Network intrusion prevention vendor Sourcefire and Insecure.org, the makers of Nmap, are teaming up to integrate tools and produce open source vulnerability scanning software.
The two software vendors signed a license agreement to jointly develop the software using the Nmap Scripting Engine embedded within the Nmap network discovery tool. Under the terms of the agreement, Insecure.org will develop the engine while the Sourcefire researchers will develop and contribute plug-ins for discovering specific vulnerabilities.
The new integrated features will allow the software to identify real-time network changes using the Nmap capabilities to discover specific vulnerability information for data that has been added or changed.
The new engine technology will be available within the open source Nmap Security Scanner as well as bundled into the commercial Sourcefire 3D System. Sourcefire said that the new tools could be combined with its RNA to provide new active scanning capabilities for its customers. The new features enable customers to coordinate passive network discovery with active scanning for vulnerability detection.

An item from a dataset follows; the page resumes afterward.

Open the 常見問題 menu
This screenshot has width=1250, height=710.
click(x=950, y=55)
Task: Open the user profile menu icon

At least one user of Sourcefire's open source Snort tool called the licensing agreement positive. The relationship between the two companies could open up a user group community devoted to making vulnerability plug-ins, said Eric S. Nooden, manager of information systems at Rockford, Il.-based Rockford Gastroenterology Associates.

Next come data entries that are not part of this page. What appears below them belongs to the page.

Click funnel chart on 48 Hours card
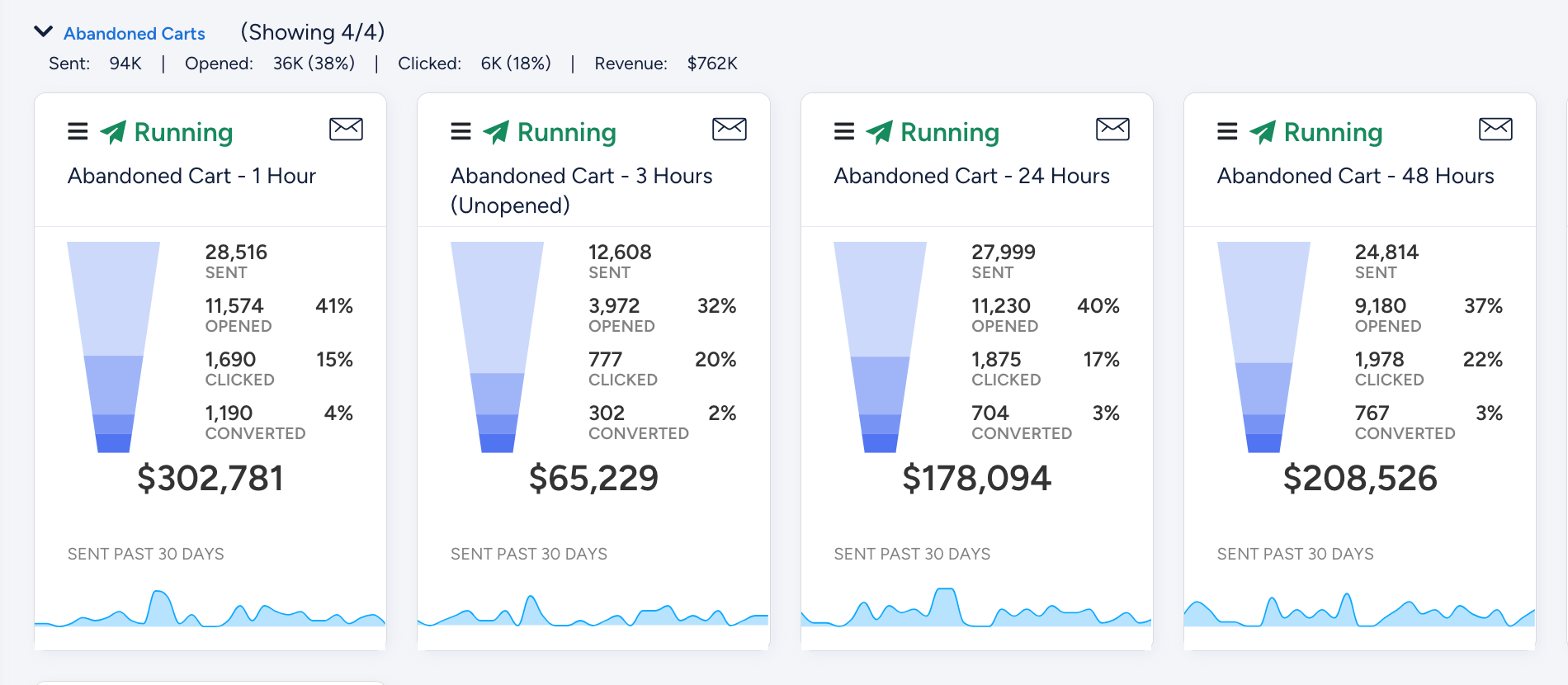 coord(1263,347)
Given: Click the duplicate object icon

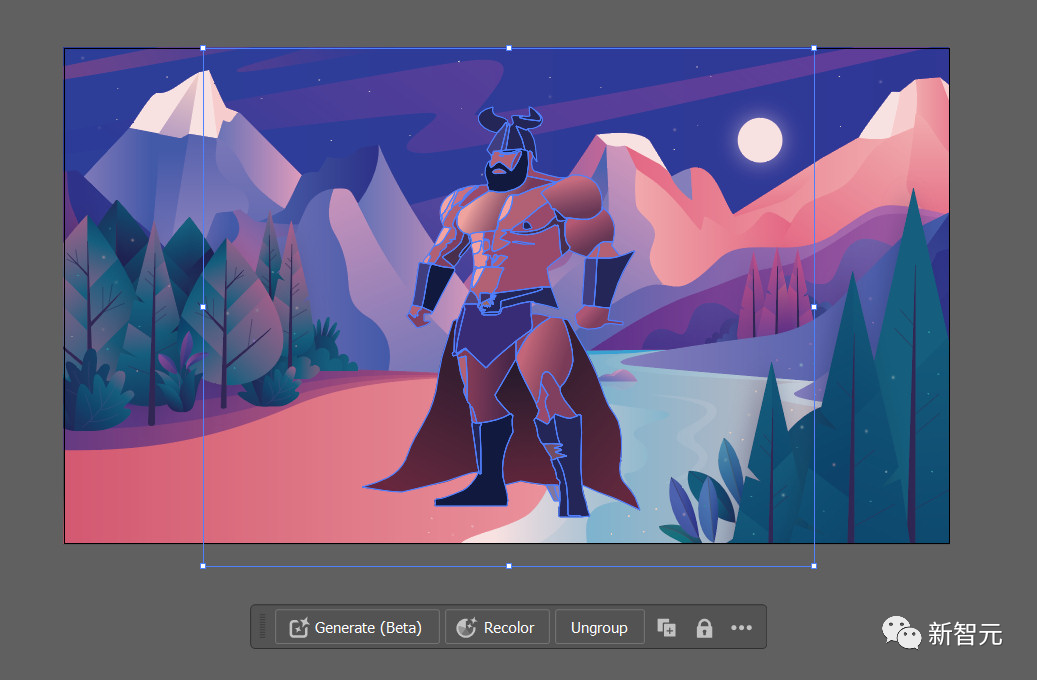Looking at the screenshot, I should click(667, 628).
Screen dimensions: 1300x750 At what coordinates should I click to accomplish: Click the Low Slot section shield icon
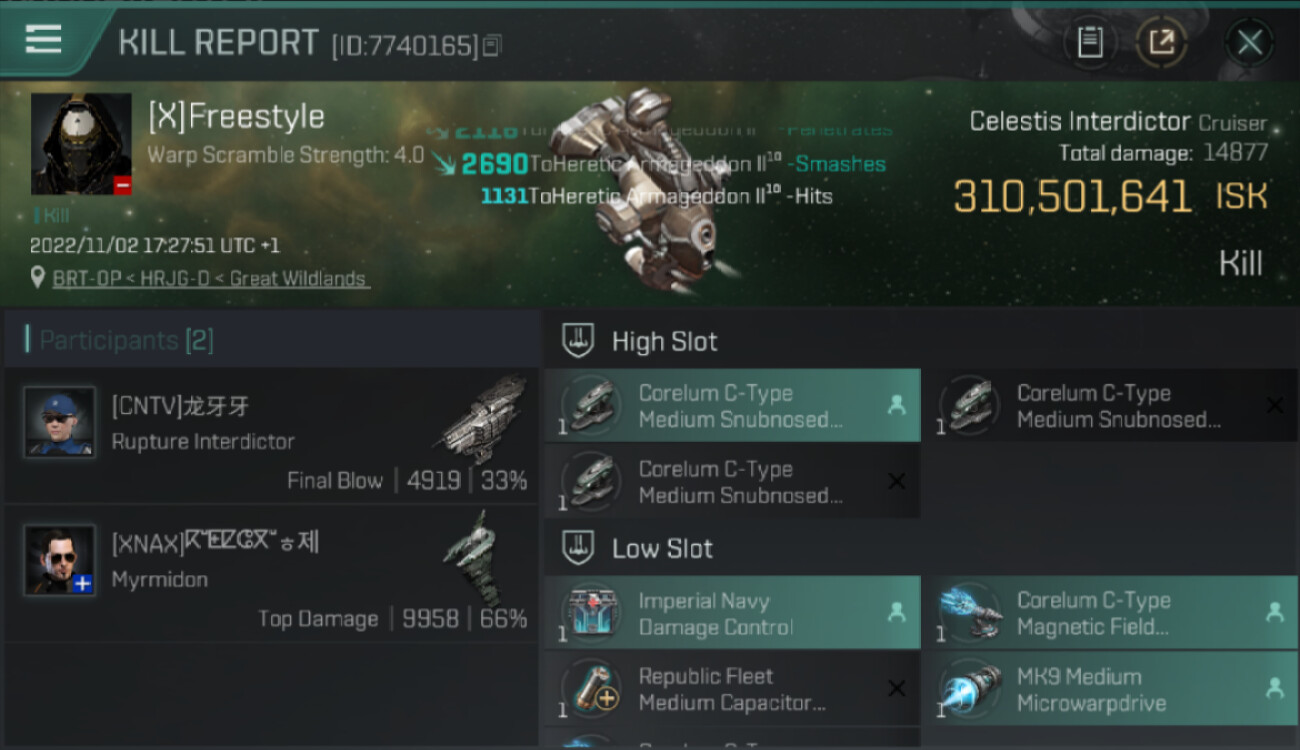pos(578,548)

"There is only so much that NMAP can scan for before you have to take that information and research what is vulnerability may exist on that device," he said. "The positive side of adding vulnerability detection is that it will take some of the required research out of doing NMAP scans."
Sourcefire said the integrated tools could reduce scanning times when conducting vulnerability assessments and is part of its approach of using both passive and active assessment technologies for risk assessment.
Sourcefire went public in March and recently revamped its product offering into a strategy it calls Enterprise Threat Management. The software vendor said that Snort, its open source packet-sniffer, would remain the backbone of its new strategy, which combines intrusion prevention, network behavior analysis and network access control and vulnerability assessment.
The vendor also introduced a Master Defense Center, which is the main interface to aggregating security and policy events from up to ten appliances that can be deployed to view and prioritize events. It also added Network Usage Control, a utility that allows customers to set and enforce network user behavior policies.
The challenge for Sourcefire is to differentiate itself from much larger vendors that sell intrusion prevention systems to monitor environments for threats, said Charles Kolodgy, a research director of secure content and threat management products at Framingham, Mass-based IDC in a recent interview with SearchSecurity.com. Juniper Networks, Cisco Systems, ISS (now part of IBM Global Services and TippingPoint Technologies (now a division within 3Com) offer similar IPS tools, he said.
Sourcefire is also trying to leverage its RNA technology, which monitors network behavior. That technology is dominated by much smaller players, including Waltham, Mass.-based Q1 Labs Inc., Kolodgy said.
Nmap has released an alpha version of the scripting engine with a number of initial scripts. The commercial Sourcefire version is expected to be embedded in the 3D System beginning in the first quarter of 2008.